More recently, Ripoll-Nunez et al. [197] used new proteomics techniques to analyze monocytes treated with IgG from 27 patients with different manifestations of APS. They found that four of the most significantly regulated proteins—vimentin, zinc finger CCH domain-containing protein 18, CAP Gly domain-containing linker protein 2, and myeloperoxidase—were differentially regulated in monocytes treated with thrombotic or obstetric APS IgG compared with healthy control IgG. They further characterized the proteome of thrombotic APS IgG-treated monocytes and found that many proteins identified possessed immune response, cytoskeletal, coagulation, and signal transduction functions relevant to APS. No single pathway is known to be dominant at this time.

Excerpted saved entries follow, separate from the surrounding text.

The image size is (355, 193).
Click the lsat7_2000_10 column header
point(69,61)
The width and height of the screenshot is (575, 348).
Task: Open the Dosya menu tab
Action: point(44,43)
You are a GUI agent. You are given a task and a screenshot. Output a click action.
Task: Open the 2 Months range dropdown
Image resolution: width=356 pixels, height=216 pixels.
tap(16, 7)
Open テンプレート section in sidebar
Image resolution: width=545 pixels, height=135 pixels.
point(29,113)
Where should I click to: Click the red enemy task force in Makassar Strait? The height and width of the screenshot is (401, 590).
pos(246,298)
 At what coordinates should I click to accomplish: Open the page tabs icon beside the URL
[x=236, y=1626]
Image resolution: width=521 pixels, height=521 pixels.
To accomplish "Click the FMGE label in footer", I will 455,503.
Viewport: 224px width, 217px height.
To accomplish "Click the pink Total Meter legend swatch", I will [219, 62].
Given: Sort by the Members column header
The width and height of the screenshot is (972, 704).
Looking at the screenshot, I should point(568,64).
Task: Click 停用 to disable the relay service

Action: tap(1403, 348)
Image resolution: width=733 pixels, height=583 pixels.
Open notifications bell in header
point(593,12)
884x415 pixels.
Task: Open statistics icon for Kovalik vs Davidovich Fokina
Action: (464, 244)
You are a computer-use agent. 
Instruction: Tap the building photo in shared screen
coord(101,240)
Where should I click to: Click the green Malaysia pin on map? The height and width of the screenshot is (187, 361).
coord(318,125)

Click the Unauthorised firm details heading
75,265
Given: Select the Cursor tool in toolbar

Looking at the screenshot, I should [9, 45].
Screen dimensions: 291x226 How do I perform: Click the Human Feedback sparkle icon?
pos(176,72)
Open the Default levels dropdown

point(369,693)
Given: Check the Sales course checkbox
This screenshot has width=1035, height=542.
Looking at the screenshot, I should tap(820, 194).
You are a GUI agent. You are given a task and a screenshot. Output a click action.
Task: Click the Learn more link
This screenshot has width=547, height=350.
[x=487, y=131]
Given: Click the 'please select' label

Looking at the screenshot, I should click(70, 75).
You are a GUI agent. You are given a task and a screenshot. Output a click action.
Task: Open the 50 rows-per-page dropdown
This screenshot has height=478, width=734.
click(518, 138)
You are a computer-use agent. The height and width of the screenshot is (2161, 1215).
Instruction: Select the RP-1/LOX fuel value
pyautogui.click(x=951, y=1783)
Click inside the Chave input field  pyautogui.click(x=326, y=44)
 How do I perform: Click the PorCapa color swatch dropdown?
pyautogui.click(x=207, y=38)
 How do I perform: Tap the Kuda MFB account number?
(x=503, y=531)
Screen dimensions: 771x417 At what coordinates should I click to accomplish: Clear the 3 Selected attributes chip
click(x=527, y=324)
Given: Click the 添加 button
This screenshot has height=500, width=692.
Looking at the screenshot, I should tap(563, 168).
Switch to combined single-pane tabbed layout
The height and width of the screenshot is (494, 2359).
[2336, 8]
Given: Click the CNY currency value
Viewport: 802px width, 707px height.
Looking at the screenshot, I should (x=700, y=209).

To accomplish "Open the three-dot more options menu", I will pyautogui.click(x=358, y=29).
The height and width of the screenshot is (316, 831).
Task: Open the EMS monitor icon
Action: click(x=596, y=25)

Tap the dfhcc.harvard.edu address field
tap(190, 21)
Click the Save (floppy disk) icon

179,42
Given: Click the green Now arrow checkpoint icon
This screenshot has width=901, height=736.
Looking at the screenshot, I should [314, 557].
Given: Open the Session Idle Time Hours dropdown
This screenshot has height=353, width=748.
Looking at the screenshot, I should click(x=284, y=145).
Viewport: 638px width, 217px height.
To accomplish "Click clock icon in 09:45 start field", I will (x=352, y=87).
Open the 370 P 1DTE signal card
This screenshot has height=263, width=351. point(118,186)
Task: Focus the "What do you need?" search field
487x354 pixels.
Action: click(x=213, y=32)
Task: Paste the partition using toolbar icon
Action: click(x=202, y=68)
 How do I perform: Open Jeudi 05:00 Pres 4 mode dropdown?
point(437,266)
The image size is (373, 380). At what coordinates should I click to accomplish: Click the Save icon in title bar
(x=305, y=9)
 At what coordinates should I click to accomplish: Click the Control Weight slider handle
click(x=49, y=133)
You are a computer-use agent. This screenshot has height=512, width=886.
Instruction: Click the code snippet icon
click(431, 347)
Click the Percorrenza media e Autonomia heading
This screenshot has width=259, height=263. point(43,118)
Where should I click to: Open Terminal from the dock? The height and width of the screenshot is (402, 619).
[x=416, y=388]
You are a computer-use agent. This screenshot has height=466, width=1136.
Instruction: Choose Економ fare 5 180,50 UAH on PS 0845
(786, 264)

Other studies demonstrate evidence for cytoskeletal protein involvement in endothelial activation in APS. Betapudi et al. [198] found that aβ2GPI mediated induction of endothelial microparticle release depends on phosphorylation of the myosin regulatory light chain and assembly of actin-myosin networks. In addition, involvement of cytoskeletal proteins in aβ2GPI-mediated activation of EC (via interactions with surface receptor annexin A2, which lacks a transmembrane domain) may explain how engagement of this receptor leads to activation of intracellular signaling pathways. Allen et al. [103] demonstrated that signaling through TLR4 is mediated through assembly of a multi-protein (annexin A2, TLR4, calreticulin, and nucleolin) signaling complex on the EC surface, so cytoskeletal protein may contribute to aPL-mediated EC activation and thus thrombosis.
Other studies show that aPL promote thrombosis by disruption of homeostatic and cytoprotective signaling in endothelial cells. An association between increased activity of the pro-survival mTOR pathway and endothelial hyperplasia in renal biopsies has been reported in patients with APS compared to patients with lupus nephritis [61]. Other studies demonstrate aPL-mediated dysregulation of endothelial nitric oxide synthase (eNOS), which is responsible for maintenance of a healthy endothelium. Ramesh et al. [49] found that thrombotic-APS IgG inhibits eNOS activity in cultured human EC treated with VEGF, leading to inflammation and oxidation. Similarly, Ulrich et al. [199] found that the ability of thrombotic-APS IgG to antagonize in vivo and in vitro endothelial repair is mediated by eNOS deficiency.
Ramesh et al. [49] and Ulrich et al. [199], using ApoER2 null (−/−) mice, demonstrated a loss of APS IgG-mediated effects, thus implicating ApoER2 in aPL-mediated EC activation. Romay-Penebad et al. [41] directly studied involvement of this receptor in aPL-mediated thrombosis and found that the thrombogenic effects of a single IgG APS and of a constructed dimeric form of β2GPI (that in vitro mimics β2GPI-antibody immune complexes) were reduced in ApoER2 (−/−) compared to wild-type mice. Those effects induced by IgG APS and by the dimer were reduced by treatment of wild-type mice with soluble binding domain 1 of ApoER2 (sBD1), which inhibits binding of dimerized β2GPI to ApoER2. Therefore, ApoER2 may also be involved in pathogenesis of APS thrombosis. This effect may not be specific to overt thrombosis since ApoER2 is required for the adverse effect of aPL on pregnancy outcomes in mice [200].